Driving west through Kansas on Interstate 70, one enters the Flint Hills west of Topeka. The highway undulates across this uplifted plateau of Permian sediments, which has been carved into a series of parallel ridges and valleys by stream erosion. At Junction City, the traveler leaves the Flint Hills and, in order, crosses the valleys of the Smoky Hill, Solomon and Saline Rivers; the latter two streams are tributaries of the Smoky Hill River but all three flow eastward across western Kansas.
West of Salina, one begins to sense a steady climb toward the High Plains. The Interstate ascends a series of low escarpments and, to either side of its route, the traveler notes cones, domes and truncated ridges that are erosional remnants of once higher terrain; though the highway dips along the way, the climbs are greater than the descents and the road's elevation gradually increases. At Salina, the elevation is about 1200 feet, at Russell it is above 1800 feet, at Hays it exceeds 2000 feet and at Wakeeney it is 2450 feet. The staircase topography is most evident between Salina and a broad ridge across Lincoln and Ellsworth Counties, which harbors the vast Smoky Hills Wind Farm; beyond that ridge, the terrain begins to flatten out and becomes especially featureless on the High Plains of western Kansas and eastern Colorado, where a veneer of Tertiary sediments lie atop the Cretaceous strata of the Great Plains.
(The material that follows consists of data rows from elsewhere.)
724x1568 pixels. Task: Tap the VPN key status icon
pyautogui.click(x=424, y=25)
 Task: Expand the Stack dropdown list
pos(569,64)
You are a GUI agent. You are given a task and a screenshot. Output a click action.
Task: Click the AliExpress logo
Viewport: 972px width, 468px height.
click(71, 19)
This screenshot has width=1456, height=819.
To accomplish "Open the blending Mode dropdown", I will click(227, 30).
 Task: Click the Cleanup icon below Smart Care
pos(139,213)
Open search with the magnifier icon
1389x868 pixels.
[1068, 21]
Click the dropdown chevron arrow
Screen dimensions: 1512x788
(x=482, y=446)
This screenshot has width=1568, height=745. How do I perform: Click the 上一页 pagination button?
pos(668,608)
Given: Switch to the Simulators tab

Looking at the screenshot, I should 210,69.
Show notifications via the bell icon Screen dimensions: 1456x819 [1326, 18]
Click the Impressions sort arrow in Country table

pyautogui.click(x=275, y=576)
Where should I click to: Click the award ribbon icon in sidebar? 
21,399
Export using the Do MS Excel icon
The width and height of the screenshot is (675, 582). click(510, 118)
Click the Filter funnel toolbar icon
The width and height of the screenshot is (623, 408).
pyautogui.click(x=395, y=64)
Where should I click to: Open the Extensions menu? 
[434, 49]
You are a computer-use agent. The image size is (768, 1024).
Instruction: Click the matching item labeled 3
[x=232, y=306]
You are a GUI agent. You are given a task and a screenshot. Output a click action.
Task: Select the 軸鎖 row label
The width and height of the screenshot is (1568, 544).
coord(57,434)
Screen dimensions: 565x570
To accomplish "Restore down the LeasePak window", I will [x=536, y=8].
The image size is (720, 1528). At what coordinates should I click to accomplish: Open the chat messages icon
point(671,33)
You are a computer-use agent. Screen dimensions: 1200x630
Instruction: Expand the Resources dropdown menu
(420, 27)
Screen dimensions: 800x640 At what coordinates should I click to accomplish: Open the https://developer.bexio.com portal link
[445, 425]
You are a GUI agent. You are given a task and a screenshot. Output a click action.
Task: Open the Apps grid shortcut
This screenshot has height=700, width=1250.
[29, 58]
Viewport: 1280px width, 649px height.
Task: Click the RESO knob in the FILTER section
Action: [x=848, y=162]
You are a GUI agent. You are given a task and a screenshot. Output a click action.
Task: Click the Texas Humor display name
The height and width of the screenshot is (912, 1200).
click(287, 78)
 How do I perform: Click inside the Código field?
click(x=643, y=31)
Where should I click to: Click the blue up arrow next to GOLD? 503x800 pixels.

The traveler will also note that the landscape becomes gradually drier west of Salina as one proceeds farther from the plumes of Gulf moisture that invade the Heartland and closer to the rain shadow of the Rocky Mountains. Trees, relatively abundant in Salina, become less widespread as one continues westward; by the time the traveler reaches the High Plains, trees are restricted to stream beds and irrigated homesteads.